American civic and environmental leader

Gerald “Jerry” W. Adelmann is an American civic and environmental leader. Adelmann served as the director, and later the president and CEO, of Openlands between 1988 and 2023. Previously, he served as the president of The Canal Corridor Association.

==Career==
=== Canal Corridor Association and Lockport Historic Preservation===
In 1980, Adelmann partnered with the Open Lands Project (later Openlands). In 1982, Adelmann founded the Upper Illinois Valley Association, which was later renamed the Canal Corridor Association. Two years later, the association's work led to federal designation of the Illinois and Michigan Canal National Heritage Area, the first of 62 federally-protected National Heritage Areas in the U.S. Before and during his tenure at Canal Corridor Association, Adelmann also worked to preserve historic sites in Lockport, including Central Square, the Gaylord Building, and the Adelmann Block.

===Openlands===
In 1988, Adelmann assumed the role of executive director of Openlands and was later named its president and CEO.

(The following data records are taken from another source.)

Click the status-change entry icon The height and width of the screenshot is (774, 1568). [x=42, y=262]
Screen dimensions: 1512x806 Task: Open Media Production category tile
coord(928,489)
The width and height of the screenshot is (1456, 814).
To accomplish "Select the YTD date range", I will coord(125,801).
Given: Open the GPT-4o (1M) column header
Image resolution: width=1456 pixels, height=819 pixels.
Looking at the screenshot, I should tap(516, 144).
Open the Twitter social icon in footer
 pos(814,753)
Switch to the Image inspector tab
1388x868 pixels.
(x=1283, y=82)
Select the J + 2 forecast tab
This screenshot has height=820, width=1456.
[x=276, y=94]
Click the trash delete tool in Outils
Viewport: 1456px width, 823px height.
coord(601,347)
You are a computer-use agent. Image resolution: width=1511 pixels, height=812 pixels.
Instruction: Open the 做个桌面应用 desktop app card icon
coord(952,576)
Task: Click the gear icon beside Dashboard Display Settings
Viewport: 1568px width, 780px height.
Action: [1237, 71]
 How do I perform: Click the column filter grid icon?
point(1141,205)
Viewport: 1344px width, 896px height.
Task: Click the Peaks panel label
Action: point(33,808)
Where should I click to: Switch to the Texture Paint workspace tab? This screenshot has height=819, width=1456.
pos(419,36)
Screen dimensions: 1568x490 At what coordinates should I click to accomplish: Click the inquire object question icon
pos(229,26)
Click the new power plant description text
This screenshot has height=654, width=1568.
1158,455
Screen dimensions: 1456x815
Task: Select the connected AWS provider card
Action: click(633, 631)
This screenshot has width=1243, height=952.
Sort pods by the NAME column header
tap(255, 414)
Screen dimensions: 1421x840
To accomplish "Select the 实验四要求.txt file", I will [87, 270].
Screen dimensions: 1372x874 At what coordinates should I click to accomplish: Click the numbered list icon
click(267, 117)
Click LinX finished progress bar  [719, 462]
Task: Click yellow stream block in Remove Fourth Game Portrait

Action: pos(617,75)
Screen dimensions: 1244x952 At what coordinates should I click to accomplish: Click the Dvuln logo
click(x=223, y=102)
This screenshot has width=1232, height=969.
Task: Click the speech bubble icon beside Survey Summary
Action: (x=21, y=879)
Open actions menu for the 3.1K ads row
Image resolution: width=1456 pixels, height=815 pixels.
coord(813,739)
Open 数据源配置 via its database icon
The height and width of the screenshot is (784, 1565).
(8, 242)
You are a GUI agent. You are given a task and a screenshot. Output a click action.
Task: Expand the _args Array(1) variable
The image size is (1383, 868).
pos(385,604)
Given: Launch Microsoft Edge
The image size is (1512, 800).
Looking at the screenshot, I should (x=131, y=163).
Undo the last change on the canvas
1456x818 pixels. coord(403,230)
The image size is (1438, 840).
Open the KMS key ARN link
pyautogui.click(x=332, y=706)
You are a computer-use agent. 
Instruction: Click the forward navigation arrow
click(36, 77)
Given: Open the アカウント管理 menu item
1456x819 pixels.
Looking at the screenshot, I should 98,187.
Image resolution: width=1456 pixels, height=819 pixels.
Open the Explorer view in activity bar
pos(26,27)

Adelmann played a leadership role in founding the Chicago Wilderness Alliance, a coalition of over 250 partner organizations encompassing roughly 6,000 conservation practitioners across the region. He led the creation of several Openlands initiatives focused on improving ecosystems in the City of Chicago, including Treekeepers (1991), and Space to Grow (2014).

Adelmann collaborated on several major Chicago regional planning initiatives, including the 21st Century Open Space Plan (1990), The Northeastern Illinois Regional Greenways Plan (1992), the Northeastern Illinois Water Trails Plan (1999), the Calumet Area Land Use Plan (1999), and Where Worlds Connect: A New Vision for Chicago's Museum Campus (2022).

Adelmann has chaired the City of Chicago's Nature and Wildlife Committee and served as chair and Vice Chair at the Center for Humans and Nature. He is emeritus member of National Board of Advisors of the National Trust for Historic Preservation and an honorary member of the American Society of Landscape Architects. He also served as the Vice Chair of the board of the Illinois State Museum and the Illinois Nature Preserves Commission.

===Collaborations with China and Myanmar===
In the 1990s, Adelmann worked on historical preservation and conservation projects in Yunnan Province in China under the Center for US-China Arts Exchange at Columbia University, where he served on their advisory board then headed by Professor Chou Wen-chung. He brought collaborators to the project including The Field Museum of Natural History and the architectural firm Skidmore, Owings & Merrill, and many others.

He facilitated collaborations between local art scenes and governmental bodies in Beijing and Chicago, including the art installation “City Windows” by Qiao Xiaoguang at O’Hare International Airport depicting paper cut outs of Chicago and Beijing landmarks.

Since 2005, Adelmann has served as an international advisor to the Yangon Heritage Trust in Myanmar, which works on the comprehensive planning of the historical capital including the preservation of buildings in the historical core of Yangon.